Whoever invented grass must be a billionaire that stuff is everywhere
I wasn’t craving chocolate bunnies until I opened the twitter. Thanks guys, now I have to go buy Easter candy before it’s on sale.
Pilot: welcome aboard
Fighter pilot: [right hook]
My drunk neighbour just stumbled into a car, fell and then apologized to the car.
-Only in Canada
Cutting toxic people out of my life. No more “friends” covered in hydrofluoric acid who think it’s “cool” to eat lead
jason: may I tell u something?
me: anything baby.
jason: for the last year whenever u get drunk u start to make Pig Noises, u do it with a challenging look in ur eye, if I ask u about the Pig Noises u get offended and run away to the next room where u continue to oink softly
Some people are legally blind. What happens to the illegally blind?
5: I can count to 90!
Me: Really?

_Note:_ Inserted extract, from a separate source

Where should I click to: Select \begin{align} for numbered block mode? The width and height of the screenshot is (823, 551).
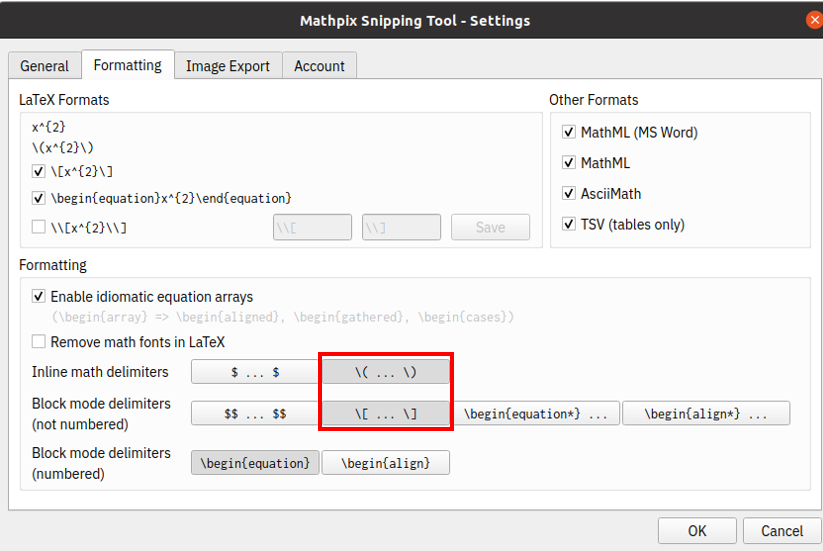click(x=385, y=463)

Show me!
5: Ok here we go…
1
2
3
4
5
6
7
8
9
10
11
12
13
14
15
16
17
18
90Me: Nailed it.
How to make emails sound livid:
“As discussed”
“I thought we agreed”
“Regards”
“Thanks”
“I was under the impression”
“FYI”
“As per my email”
“With respect”
“Friendly reminder”
“Polite note”
“I was disappointed to…”
“Whilst I appreciate…”
“As I’m sure you’re aware”
Sorry I called your baby ugly
I should have just gave the more socially acceptable “Aww.. looks just like you!”

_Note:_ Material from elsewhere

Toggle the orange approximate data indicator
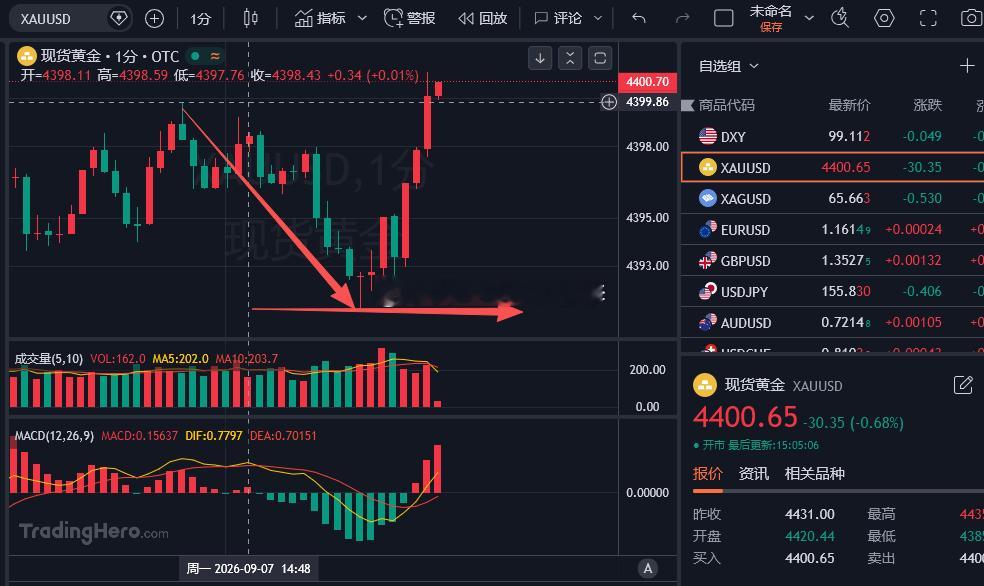This screenshot has width=984, height=586. [x=215, y=56]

Ghosting is such a fun word for something so sad
Like put away your big white sheets and throw away your casper dvds gang we’re going to play with abandonment issues
People in sleeping bags are the soft tacos of the bear world.
Magician: Ok Sir, pick one, write your name on it, and put it back in to the pack. Don’t let me see which one it was.

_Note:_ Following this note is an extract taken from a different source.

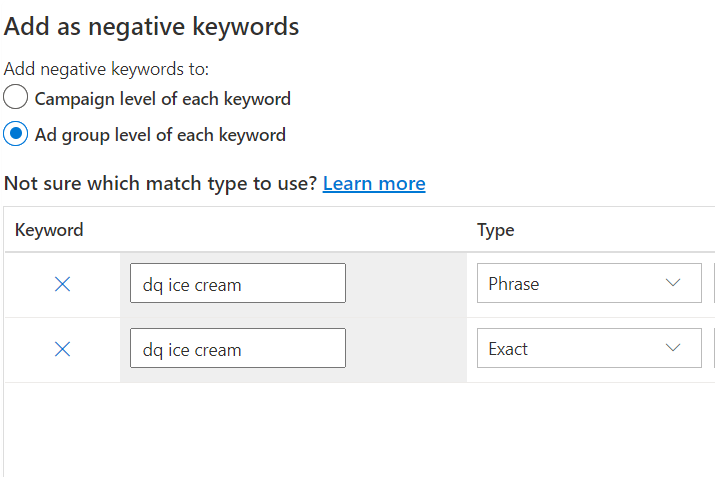Click the Type column header
The height and width of the screenshot is (477, 715).
(x=495, y=230)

Me:(wrestling with angry wolf) Have you ever thought of trying this trick with playing cards!!
#RateMyPun #LunchPun
ME: The kitten has eaten all the grapes!
GF: Just get some more
ME: Ok[later]
GF: Did you get more grapes?
ME [drowning in kittens] what?
[Interview]
Me: I really need the paycheck
Him: This is an unpaid internship.
Me: Do you provide snacks?
Him: Um, yes
Me: Keep going…
Waiting for the local donut park to open 🙂
*brings knife to gunfight*
*knife used to cut pizza*
*pizza served & differences resolved*
*last slice up for grabs & gunfight ensues*
Me: my wife says I never pay attention
Wife: I said alimony, but add attention to the list
I’m scared some kid is going to break into my house and fleek me to death with a bae
*stands up in the middle of a quiet library*
FAKE NOODLES ARE CALLED IM-PASTAS
COP: License and registration.
BATMAN: I’m Batman.
COP: License, please.
BATMAN: I’m Batman.
COP: I’m not gonna ask again.
BATMAN: I’m Bat-
COP: Alright, hands on the car.
BATMAN: Batmobile.
Do I have a plan for the zombie apocalypse? I don’t even have a battery in my smoke detector, and fire is real.
Me: “I like you.”
Date: “I like you, too.”
Me: “Well this just got boring.”
Hit my coworker with “you’re a lucky man” after I saw a picture of his wife just to let him know that I want to sleep with her
[ring]
Me: Hi
Mom: You picked up.
Me: I know
M: Why
Me: You called
M: I wanted to leave a message
Me: Just tell me
M: Hang up
[ring]
Me: Hi
Hey, remember that terrible date who forgot their wallet and then ghosted you?
Well, LinkedIn thinks you should add this person to your network.
[dinner w/friends]
“How long you two been married?”
It’s been thirt- (wife shaking head)
teenish twenty- (still shaking)
for a long time.
Tiger Woods? Do u mean the jungle?
I had a dream that I was fighting Jason Bourne, Will Hunting and Tom Ripley.
After months of therapy I’m finally battling my Damons.